В случае появления в Москве Таси, не откажи в родственном приеме и совете на первое время по устройству ее дел.
Константину привет. Всем. Сколько времени проезжу, не знаю.
Целую тебя, дорогая Надя.
Михаил.
Известия АН СССР. Серия литературы и языка. Т. 35. 1976. № 5. Письма. Печатается по машинописной копии (ОР РГБ. Ф. 562. К. 19. Ед. хр. 22. Л. 13).
М. А. Булгаков — Н. А. Булгаковой-Земской. 2 июня 1921 г.
Тифлис Дворцовая № 6 Номера «Пале-Рояль» (№ 15)
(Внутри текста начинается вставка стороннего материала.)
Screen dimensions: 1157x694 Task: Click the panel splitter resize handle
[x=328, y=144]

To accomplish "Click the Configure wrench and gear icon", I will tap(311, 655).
Дорогие Костя и Надя, вызываю к себе Тасю из Влад[икавказа] и с ней уезжаю в Батум[36], как только она приедет и как только будет возможность. Может быть, окажусь в Крыму...
* * *
«Турбиных» переделываю в большую драму. Поэтому их в печку. «Парижские» (с переименованием Анатоля в Жака) если взяли уже для постановки — прекрасно, пусть идет как торжественн[ый] спектакль к празднеству какому-нибудь. Как пьеса они никуда. Не взяли — еще лучше. В печку, конечно.
Они как можно скорей должны отслужить свой срок. Но на переделки не очень согласен. Впрочем, на небольшие разве. Это на усмотрение Нади. Черт с ним.
Целую всех. Не удивляйтесь моим скитаниям, ничего не сделаешь. Никак нельзя иначе. Ну и судьба![37] Ну и судьба!